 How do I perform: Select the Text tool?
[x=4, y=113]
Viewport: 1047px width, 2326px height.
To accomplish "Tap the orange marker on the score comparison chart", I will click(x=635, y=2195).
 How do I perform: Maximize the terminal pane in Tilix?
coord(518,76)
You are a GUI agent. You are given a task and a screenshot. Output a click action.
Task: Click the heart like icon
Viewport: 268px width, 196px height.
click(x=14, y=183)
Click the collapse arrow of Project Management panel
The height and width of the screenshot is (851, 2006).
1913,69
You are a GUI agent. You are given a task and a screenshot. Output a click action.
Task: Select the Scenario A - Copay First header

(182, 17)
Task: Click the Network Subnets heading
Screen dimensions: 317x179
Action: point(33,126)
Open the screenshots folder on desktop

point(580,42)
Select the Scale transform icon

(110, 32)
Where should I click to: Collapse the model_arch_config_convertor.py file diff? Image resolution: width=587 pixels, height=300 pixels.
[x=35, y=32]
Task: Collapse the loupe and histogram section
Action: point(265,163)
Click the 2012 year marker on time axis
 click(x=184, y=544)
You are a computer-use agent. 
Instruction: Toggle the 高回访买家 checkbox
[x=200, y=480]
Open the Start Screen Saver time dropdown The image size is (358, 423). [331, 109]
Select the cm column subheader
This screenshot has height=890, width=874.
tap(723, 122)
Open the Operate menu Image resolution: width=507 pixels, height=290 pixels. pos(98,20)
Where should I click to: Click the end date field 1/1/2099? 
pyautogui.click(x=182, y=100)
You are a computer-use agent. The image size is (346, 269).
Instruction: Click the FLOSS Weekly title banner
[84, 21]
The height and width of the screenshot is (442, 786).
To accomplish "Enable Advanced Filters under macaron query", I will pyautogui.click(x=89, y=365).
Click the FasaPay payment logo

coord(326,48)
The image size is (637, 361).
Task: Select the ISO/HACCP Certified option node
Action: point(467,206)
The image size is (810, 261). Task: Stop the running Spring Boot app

..........

What you have to do => Wherever a line of the data above contains "computer", copy that line.

Output for this exercise =>
You are a computer-use agent. 
You are a computer-use agent. The image size is (346, 269).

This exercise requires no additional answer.